Collected data:
::::
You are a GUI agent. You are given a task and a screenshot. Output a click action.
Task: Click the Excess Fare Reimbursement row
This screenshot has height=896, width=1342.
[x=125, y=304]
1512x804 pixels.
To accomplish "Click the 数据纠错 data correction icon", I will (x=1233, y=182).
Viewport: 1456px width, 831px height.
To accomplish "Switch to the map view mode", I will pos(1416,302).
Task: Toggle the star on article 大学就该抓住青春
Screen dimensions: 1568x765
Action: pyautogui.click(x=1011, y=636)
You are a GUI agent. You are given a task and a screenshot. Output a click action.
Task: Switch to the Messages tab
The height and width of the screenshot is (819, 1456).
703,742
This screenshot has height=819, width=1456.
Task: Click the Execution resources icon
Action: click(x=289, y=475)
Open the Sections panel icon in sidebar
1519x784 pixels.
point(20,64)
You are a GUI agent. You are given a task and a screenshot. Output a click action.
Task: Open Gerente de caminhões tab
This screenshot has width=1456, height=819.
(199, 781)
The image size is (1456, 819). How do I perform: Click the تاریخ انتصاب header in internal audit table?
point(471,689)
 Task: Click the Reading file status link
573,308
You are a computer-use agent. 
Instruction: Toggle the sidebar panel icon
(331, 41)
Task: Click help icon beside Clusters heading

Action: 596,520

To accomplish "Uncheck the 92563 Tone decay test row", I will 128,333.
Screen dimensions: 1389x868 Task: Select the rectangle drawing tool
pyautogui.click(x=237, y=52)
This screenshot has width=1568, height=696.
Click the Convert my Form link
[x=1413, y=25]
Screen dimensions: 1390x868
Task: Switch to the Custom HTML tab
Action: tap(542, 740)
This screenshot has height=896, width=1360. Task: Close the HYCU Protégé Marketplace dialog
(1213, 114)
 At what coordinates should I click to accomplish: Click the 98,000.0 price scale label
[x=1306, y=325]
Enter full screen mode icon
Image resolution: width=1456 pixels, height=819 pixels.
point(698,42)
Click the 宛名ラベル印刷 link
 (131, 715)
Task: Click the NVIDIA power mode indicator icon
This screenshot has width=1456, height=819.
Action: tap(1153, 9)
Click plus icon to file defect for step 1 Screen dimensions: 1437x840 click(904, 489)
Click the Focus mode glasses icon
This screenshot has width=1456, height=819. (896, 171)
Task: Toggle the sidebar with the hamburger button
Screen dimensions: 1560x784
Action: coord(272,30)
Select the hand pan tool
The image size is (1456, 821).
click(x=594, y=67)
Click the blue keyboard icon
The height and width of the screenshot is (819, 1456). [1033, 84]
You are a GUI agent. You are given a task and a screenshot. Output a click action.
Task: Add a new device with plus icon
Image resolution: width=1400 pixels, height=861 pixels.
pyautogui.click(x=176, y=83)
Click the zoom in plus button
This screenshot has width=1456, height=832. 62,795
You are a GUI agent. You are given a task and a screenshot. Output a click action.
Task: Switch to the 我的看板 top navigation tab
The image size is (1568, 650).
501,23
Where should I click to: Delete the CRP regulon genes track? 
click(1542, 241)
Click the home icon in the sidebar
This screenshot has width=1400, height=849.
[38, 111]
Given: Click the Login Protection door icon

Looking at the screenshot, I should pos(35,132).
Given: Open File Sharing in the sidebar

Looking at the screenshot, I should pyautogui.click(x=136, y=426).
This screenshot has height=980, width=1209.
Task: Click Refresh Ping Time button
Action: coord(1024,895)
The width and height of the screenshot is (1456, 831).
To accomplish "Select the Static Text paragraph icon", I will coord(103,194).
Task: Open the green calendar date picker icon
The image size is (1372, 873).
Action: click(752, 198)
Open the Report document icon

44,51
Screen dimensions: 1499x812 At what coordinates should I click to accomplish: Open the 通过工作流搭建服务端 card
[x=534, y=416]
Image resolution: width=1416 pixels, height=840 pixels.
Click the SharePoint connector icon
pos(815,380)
::::
» TASK
Each line above where the word "will" occurs should be copied out.

» YOUR SOLUTION
To accomplish "Click the 数据纠错 data correction icon", I will (x=1233, y=182).
To accomplish "Switch to the map view mode", I will pos(1416,302).
To accomplish "Uncheck the 92563 Tone decay test row", I will 128,333.
To accomplish "Select the Static Text paragraph icon", I will coord(103,194).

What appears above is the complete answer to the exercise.